* **Document section**:
=== Section Start ===

One reason I feel compelled to warn others about this valueless film is that I borrowed it from my local library. The video collection is heavily weighted toward foreign and art-house type films, which I like. The general releases are movies generally considered classics or adaptations of literature with some merit. So, I relied on the judgment of the Pasadena Library acquisition deciders to select this movie. Once again they failed me.

Spenser: Pale Kings is marred by second rate acting to a degree I found distracting. It's not horrible acting, just second rate. Since I was watching the film with consciously critical eyes I discovered something rather special. The acting is remarkably consistently second rate. It's not like the usual situation, in films like other things, where the quality varies. The acting is neither amateurish nor competent, it's just second rate, with a couple exceptions. Alex Carter who plays the state trooper, Lundquist, did capable journeyman level work. Beatriz Pisano who plays Juanita is either a terrible actor or the unfortunate victim of so much psychological damage she is incapable of expressing any sincere human emotion.

=== Section End ===

* **What to work on**:
For each statement, say yes or no to whether it agrees with the film review, and quote the words from the review that decide it.
1. The reviewer got the film from a library.
2. The quality of the acting varies widely across the film.
3. Alex Carter plays Juanita.
The data after this film review is separate material with no connection to it.

* **Stored data**:
=== Section Start ===

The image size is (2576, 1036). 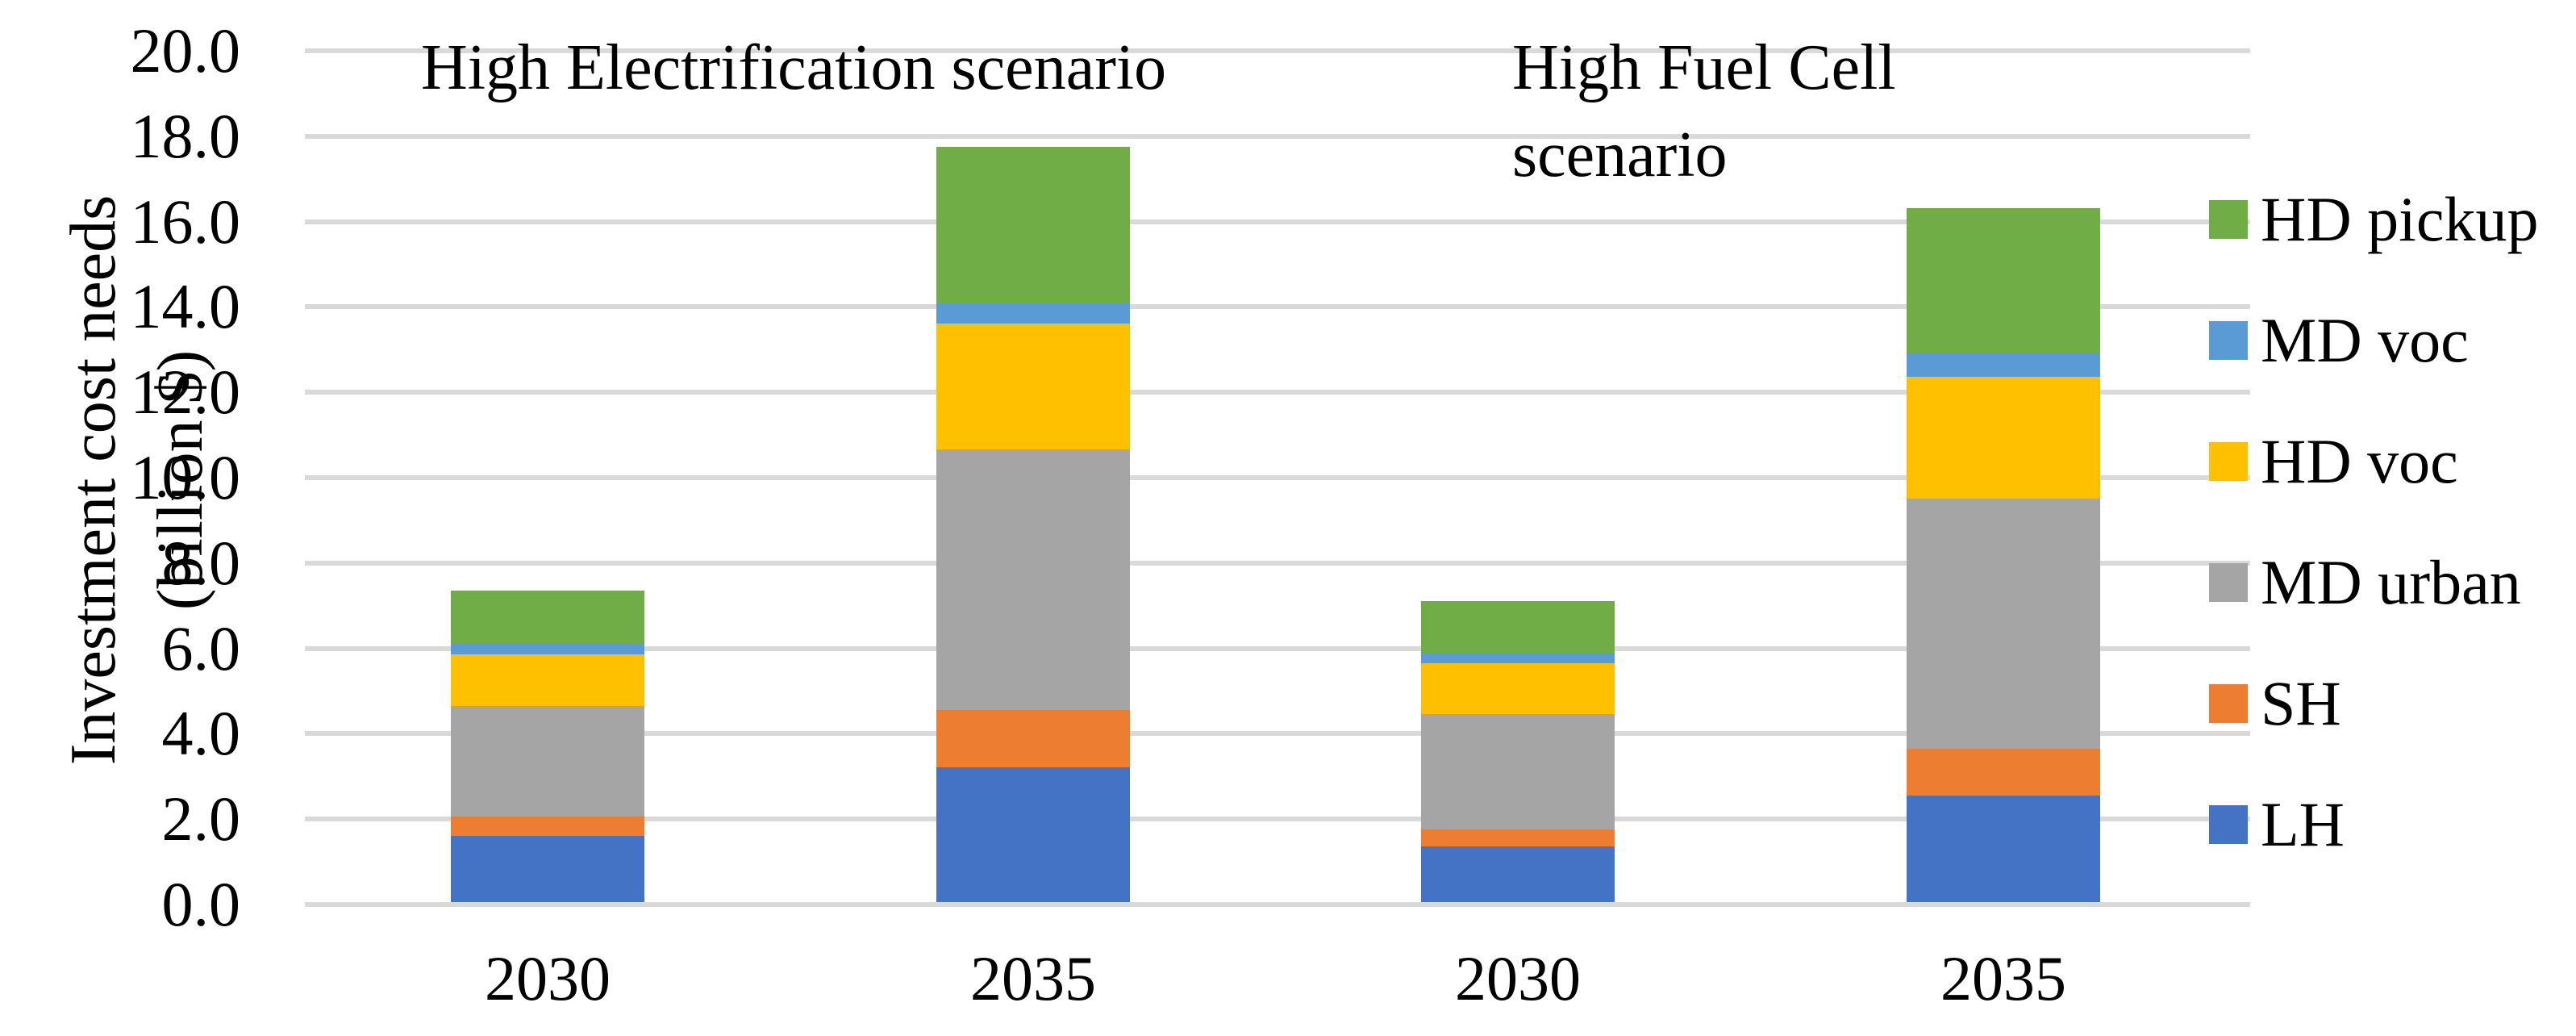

=== Section End ===

* **Exercise answer**:
1. Yes: "I borrowed it from my local library"
2. No: "The acting is remarkably consistently second rate."
3. No: "Alex Carter who plays the state trooper, Lundquist"